When I look into the details, I find the following exception at an earlier stage:
2015-09-05 09:32:49 DEBUG PrimitiveAnalysisEngine_impl:347 - AnalysisEngine de.tudarmstadt.ukp.dkpro.tc.core.feature.UnitContextMetaCollector process begin
2015-09-05 09:32:49 DEBUG PrimitiveAnalysisEngine_impl:413 - AnalysisEngine de.tudarmstadt.ukp.dkpro.tc.core.feature.UnitContextMetaCollector process end
2015-09-05 09:32:49 DEBUG PrimitiveAnalysisEngine_impl:347 - AnalysisEngine de.tudarmstadt.ukp.dkpro.tc.features.ngram.meta.LuceneNGramMetaCollector process begin
2015-09-05 09:32:49 ERROR PrimitiveAnalysisEngine_impl:417 - Exception occurred
org.apache.uima.analysis_engine.AnalysisEngineProcessException: Annotator processing failed.
at org.apache.uima.analysis_engine.impl.PrimitiveAnalysisEngine_impl.callAnalysisComponentProcess(PrimitiveAnalysisEngine_impl.java:401)
at org.apache.uima.analysis_engine.impl.PrimitiveAnalysisEngine_impl.processAndOutputNewCASes(PrimitiveAnalysisEngine_impl.java:308)
at org.apache.uima.analysis_engine.asb.impl.ASB_impl$AggregateCasIterator.processUntilNextOutputCas(ASB_impl.java:570)
at org.apache.uima.analysis_engine.asb.impl.ASB_impl$AggregateCasIterator.<init>(ASB_impl.java:412)
at org.apache.uima.analysis_engine.asb.impl.ASB_impl.process(ASB_impl.java:344)
at org.apache.uima.analysis_engine.impl.AggregateAnalysisEngine_impl.processAndOutputNewCASes(AggregateAnalysisEngine_impl.java:265)
at org.apache.uima.analysis_engine.impl.AnalysisEngineImplBase.process(AnalysisEngineImplBase.java:269)
at de.tudarmstadt.ukp.dkpro.lab.uima.engine.simple.SimpleExecutionEngine.run(SimpleExecutionEngine.java:139)
at de.tudarmstadt.ukp.dkpro.lab.engine.impl.MultiThreadBatchTaskEngine$ExecutionThread.run(MultiThreadBatchTaskEngine.java:274)
at java.util.concurrent.Executors$RunnableAdapter.call(Executors.java:511)
at java.util.concurrent.FutureTask.run(FutureTask.java:266)
at java.util.concurrent.ThreadPoolExecutor.runWorker(ThreadPoolExecutor.java:1142)
at java.util.concurrent.ThreadPoolExecutor$Worker.run(ThreadPoolExecutor.java:617)

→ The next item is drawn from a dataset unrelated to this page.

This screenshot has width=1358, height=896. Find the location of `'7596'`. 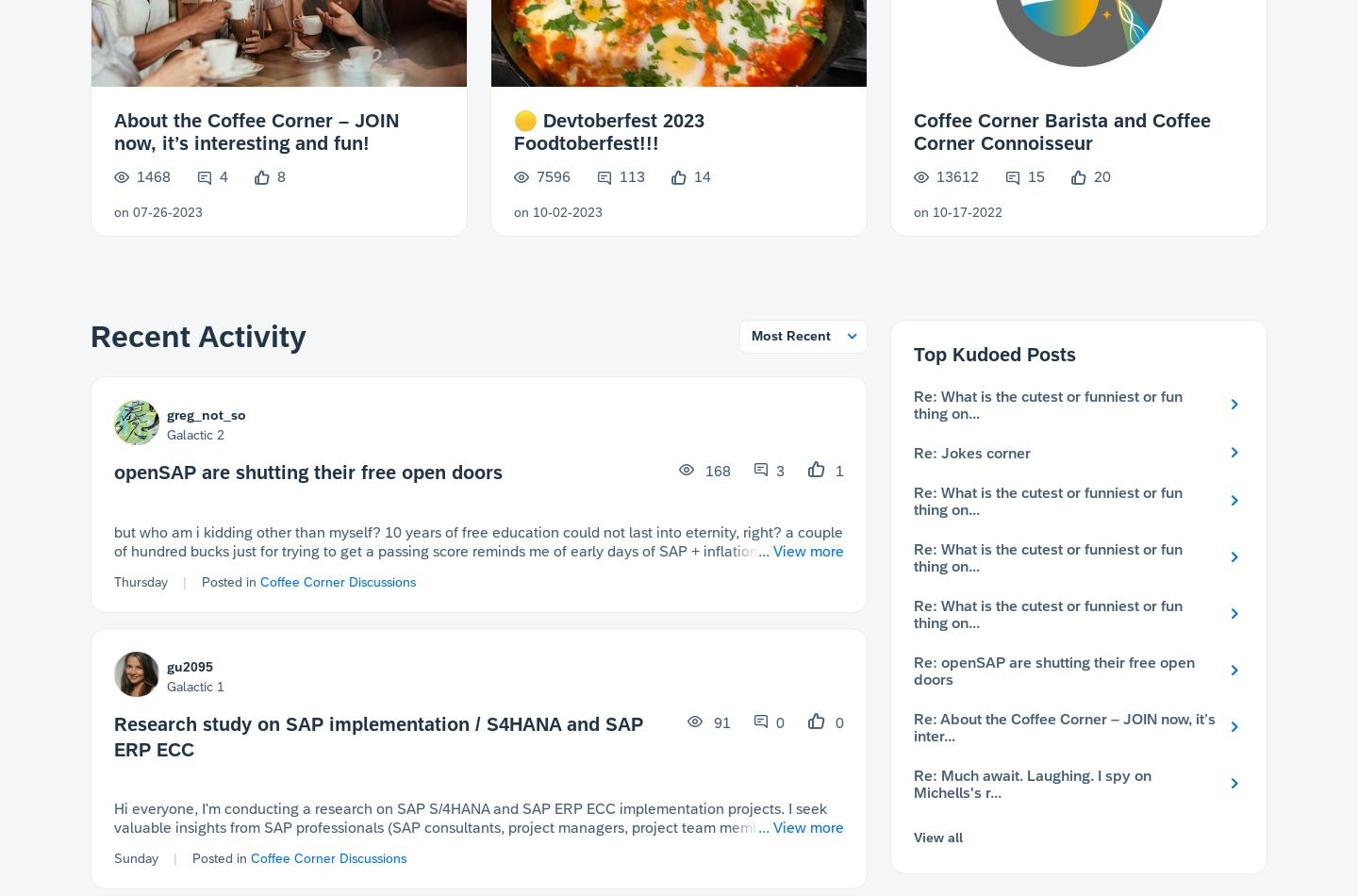

'7596' is located at coordinates (553, 175).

at java.lang.Thread.run(Thread.java:745)
Caused by: org.apache.lucene.store.AlreadyClosedException: this IndexWriter is closed
at org.apache.lucene.index.IndexWriter.ensureOpen(IndexWriter.java:614)

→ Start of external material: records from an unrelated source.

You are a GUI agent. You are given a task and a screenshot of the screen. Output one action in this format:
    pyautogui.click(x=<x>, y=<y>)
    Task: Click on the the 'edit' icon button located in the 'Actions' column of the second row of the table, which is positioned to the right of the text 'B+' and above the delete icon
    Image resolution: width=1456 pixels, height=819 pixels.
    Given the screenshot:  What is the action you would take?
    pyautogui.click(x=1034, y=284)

at org.apache.lucene.index.IndexWriter.ensureOpen(IndexWriter.java:628)
at org.apache.lucene.index.IndexWriter.updateDocument(IndexWriter.java:1508)
at org.apache.lucene.index.IndexWriter.addDocument(IndexWriter.java:1188)
at org.apache.lucene.index.IndexWriter.addDocument(IndexWriter.java:1169)
at de.tudarmstadt.ukp.dkpro.tc.features.ngram.meta.LuceneBasedMetaCollector.writeToIndex(LuceneBasedMetaCollector.java:165)
at de.tudarmstadt.ukp.dkpro.tc.features.ngram.meta.LuceneBasedMetaCollector.process(LuceneBasedMetaCollector.java:136)
at org.apache.uima.analysis_component.JCasAnnotator_ImplBase.process(JCasAnnotator_ImplBase.java:48)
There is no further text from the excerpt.